Kaschmir: An der Grenze zu Pakistan sterben fünf indische Soldaten bei einem Überfall

Von Hilmar König, Neu-Delhi *

Ein schwerer Zwischenfall an der indisch-pakistanischen Grenze hat das ohnehin angespannte Nachbarschaftsverhältnis der beiden Länder erneut belastet. Gegen zwei Uhr morgens geriet eine indische Grenzpatrouille am Dienstag im Poonch-Sektor an der »Linie der Kontrolle« (LoC), wie der Grenzverlauf in der Region Kaschmir offiziell heißt, in einen Hinterhalt. Ein Offizier und vier Soldaten wurden bei dem Überfall getötet. Im seit Montag tagenden Parlament in Neu-Delhi kam es daraufhin am Dienstag zu Tumulten. Sitzungen mußten mehrmals verschoben werden. Der Tenor oppositioneller Abgeordneter war eindeutig: Sie erwarten von der Regierung eine »starke Erwiderung«. Allem Anschein nach will Neu-Delhi eine solche Antwort dem Militär überlassen.

Nach indischer Darstellung ereignete sich der Zwischenfall 450 Meter hinter der Grenze auf indischem Gebiet. Etwa 20 pakistanische Soldaten sollen über die mit Stacheldrahtverhauen gesicherte LoC eingedrungen sein und die indische Patrouille überfallen haben.
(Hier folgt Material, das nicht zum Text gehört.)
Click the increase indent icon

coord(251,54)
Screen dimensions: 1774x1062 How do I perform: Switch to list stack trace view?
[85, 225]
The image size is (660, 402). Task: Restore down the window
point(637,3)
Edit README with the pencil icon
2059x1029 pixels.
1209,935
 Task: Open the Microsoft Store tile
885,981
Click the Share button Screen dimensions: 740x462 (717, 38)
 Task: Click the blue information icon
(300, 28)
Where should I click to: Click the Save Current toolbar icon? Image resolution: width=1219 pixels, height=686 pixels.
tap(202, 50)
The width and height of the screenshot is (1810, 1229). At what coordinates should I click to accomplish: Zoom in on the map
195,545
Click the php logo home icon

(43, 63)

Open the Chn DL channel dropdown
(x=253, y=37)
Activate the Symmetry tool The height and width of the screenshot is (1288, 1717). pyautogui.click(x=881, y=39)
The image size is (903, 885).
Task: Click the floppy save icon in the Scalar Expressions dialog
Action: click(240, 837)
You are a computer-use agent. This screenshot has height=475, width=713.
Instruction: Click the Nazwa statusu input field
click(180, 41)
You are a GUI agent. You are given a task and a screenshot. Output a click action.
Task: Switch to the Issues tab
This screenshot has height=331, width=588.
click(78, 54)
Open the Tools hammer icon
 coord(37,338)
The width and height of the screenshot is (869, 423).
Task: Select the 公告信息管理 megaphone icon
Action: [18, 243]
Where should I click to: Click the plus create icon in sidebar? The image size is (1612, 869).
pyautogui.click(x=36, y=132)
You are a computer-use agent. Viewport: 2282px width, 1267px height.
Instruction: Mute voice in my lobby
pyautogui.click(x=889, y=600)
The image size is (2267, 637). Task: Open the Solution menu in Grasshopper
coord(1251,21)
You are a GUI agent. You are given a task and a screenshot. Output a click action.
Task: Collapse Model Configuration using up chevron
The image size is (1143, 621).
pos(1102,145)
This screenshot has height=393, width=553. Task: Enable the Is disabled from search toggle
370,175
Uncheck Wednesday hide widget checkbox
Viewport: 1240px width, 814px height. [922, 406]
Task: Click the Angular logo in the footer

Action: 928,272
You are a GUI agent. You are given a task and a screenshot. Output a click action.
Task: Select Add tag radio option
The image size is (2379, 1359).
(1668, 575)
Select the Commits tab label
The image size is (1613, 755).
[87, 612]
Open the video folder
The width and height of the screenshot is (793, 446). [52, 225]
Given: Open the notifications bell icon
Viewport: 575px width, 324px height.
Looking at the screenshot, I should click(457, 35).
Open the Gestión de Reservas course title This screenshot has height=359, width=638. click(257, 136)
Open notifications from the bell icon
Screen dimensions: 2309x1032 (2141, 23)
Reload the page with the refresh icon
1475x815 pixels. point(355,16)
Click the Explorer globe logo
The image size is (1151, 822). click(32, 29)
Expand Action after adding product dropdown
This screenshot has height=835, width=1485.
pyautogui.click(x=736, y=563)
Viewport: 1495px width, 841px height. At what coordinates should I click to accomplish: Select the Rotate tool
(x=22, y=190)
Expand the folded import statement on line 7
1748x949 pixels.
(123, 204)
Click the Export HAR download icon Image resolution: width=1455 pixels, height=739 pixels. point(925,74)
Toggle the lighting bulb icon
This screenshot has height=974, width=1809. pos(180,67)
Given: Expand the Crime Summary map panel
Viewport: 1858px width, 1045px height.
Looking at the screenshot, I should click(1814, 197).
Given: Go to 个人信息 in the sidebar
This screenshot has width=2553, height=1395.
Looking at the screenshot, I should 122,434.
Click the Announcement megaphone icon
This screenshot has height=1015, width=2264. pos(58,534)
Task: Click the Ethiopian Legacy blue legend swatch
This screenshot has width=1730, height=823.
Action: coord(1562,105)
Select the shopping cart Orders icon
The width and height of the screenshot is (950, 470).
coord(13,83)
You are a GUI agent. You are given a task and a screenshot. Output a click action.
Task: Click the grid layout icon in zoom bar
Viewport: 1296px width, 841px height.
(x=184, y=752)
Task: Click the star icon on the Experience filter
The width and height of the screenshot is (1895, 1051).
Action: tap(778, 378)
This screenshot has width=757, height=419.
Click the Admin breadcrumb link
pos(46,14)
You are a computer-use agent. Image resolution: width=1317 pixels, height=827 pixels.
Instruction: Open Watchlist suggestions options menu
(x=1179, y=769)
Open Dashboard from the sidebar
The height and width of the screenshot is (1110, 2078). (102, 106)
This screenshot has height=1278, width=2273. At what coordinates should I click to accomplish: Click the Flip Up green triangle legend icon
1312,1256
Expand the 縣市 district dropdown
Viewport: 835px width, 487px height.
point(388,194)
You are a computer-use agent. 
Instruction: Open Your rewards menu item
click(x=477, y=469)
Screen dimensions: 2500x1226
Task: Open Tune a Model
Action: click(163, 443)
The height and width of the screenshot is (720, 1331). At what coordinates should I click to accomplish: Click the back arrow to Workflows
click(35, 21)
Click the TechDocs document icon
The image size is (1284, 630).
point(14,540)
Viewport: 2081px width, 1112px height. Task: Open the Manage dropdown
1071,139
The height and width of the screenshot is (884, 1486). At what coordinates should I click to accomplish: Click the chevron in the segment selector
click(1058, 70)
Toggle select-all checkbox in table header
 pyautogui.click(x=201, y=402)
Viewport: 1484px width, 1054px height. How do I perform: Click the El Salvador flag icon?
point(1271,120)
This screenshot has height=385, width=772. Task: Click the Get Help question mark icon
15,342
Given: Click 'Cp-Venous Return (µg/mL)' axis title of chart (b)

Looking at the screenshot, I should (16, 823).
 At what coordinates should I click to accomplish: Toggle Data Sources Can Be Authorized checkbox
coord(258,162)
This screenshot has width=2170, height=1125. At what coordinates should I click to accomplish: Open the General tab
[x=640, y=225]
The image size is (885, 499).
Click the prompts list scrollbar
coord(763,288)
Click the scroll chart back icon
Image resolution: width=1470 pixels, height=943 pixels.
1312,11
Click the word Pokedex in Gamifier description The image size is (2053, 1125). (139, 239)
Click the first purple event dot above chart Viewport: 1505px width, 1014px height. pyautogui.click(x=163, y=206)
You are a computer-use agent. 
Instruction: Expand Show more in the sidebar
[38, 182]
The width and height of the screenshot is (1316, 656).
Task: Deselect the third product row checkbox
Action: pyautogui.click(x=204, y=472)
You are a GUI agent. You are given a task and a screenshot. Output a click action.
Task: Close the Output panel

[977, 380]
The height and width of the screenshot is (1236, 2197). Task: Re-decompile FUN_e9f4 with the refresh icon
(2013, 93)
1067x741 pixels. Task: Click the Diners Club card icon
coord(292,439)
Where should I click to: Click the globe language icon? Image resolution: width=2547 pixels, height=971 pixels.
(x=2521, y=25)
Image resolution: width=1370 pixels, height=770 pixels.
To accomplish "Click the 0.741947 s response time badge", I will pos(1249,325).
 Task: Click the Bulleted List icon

Laut der Zeitung ­Hindustan Times handelte es sich um eine »gemeinsame Operation der pakistanischen Armee und Militanter«. In den vergangenen Wochen hatten indische Medien wiederholt von pakistanischen Grenzverletzungen in Kaschmir berichtet. Beide Atommächte führten bereits zweimal Krieg um die seit 1947 in einen indischen und einen pakistanischen Teil gespaltene Region.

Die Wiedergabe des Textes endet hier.